“It was a dull day,” the Omaha Daily Bee reporter explained to his readers on November 29, 1881. “The trains were all on time and carried only the usual quota of ordinary passengers. The mud had sufficiently dried up to prevent mysterious disappearances. . . . No one had fallen off the elevator, no one had committed suicide, and there wasn’t even a social scandal or a demimonde sensation to help the reporter out.
“In this dilemma one of THE BEE men dropped into the office of a good-natured justice of the peace, and propounded the usual question, ‘Is there anything new?'” The justice responded with reminiscences of several marriage ceremonies he had performed, which may be of interest in June, the traditional month for weddings.
“These people who get married by justices of the peace have very funny notions sometimes,” the judge said. “They strike in at all hours of the day and night and will never brook delay, if they can help it. Why, a man got me up at 12 o’clock Friday night and kept me up until 5 o’clock in the morning, waiting for his bride. She was coming from the west and didn’t get here for the reason that the train was late. But the chap wouldn’t turn in or let me do so, and when she finally arrived in the morning he brought her up to the office on the jump. I ‘hitched’ them in good shape and they started for the depot again to take the morning train east. He gave me ten dollars for my trouble and seemed to be as pleased as a man can expect to be in this world.

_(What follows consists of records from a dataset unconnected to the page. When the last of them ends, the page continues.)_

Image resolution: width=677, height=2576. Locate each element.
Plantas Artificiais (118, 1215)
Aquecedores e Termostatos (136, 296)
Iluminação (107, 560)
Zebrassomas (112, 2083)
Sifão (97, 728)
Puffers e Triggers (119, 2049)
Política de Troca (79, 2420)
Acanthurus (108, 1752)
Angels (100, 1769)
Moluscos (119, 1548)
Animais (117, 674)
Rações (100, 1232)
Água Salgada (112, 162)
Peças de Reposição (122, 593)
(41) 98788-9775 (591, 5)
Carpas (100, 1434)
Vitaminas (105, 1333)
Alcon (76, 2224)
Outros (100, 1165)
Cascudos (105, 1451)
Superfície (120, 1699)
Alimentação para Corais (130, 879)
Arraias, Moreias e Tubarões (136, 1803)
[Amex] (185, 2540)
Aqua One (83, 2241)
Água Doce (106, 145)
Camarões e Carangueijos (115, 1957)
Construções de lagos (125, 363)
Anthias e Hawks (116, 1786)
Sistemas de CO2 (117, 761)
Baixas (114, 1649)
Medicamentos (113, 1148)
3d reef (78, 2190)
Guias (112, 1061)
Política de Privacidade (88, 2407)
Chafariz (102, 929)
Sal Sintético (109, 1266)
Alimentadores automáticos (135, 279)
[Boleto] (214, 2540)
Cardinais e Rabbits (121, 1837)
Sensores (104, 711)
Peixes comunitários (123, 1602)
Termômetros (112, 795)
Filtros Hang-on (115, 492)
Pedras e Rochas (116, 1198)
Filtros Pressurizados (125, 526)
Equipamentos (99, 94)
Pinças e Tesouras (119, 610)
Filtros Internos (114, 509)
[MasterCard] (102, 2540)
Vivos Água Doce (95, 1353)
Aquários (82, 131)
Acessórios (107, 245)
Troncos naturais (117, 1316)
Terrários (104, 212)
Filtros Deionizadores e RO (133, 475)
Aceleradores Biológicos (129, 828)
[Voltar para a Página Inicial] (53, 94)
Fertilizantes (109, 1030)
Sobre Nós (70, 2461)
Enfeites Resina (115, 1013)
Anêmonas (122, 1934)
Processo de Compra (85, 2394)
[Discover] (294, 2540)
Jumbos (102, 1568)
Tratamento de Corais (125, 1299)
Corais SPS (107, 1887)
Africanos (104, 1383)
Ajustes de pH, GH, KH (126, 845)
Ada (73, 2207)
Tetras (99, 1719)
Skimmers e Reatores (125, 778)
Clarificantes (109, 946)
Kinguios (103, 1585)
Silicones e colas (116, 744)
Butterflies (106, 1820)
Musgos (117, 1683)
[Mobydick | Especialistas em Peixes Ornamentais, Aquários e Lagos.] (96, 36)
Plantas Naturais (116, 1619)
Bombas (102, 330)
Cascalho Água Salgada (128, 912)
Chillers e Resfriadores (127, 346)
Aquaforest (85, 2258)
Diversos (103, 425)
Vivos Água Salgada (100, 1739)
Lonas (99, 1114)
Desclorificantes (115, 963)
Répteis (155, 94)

“The law only allows us to charge two and a half, but, of course, we are not prevented from receiving whatever extra the groom’s generosity may dictate. In most instances, however, of the marriage of working people, they only pay the legal prices. I caught on once to $25 from a stock drover from the west. He was evidently in for making the event a memorable one, for after the ceremony he asked me over to the St. Charles [Hotel] and there opened two baskets of champagne. Everybody-Tom, Dick and Harry-was his guest and he shook it up pretty lively for the boys, I can tell you. . . .
“Once in a while I get some nondescripts before me. A while ago a couple came in and were married . . . Both were ragged and dirty, and, had they not been sober, I should have refused to perform the ceremony. The man gave me a dollar-all the money he had, he said. I told him to keep it and buy some soap and towels. The most unusual marriage ceremony I have performed lately was that between a man thirty-five years old and a woman of seventy-two. He was in his right mind, however, and had the proper documents so I had nothing to do but marry them. They are living together happily, I hear.”
John Nelson’s stereoscopic photograph depicted two newly wedded couples.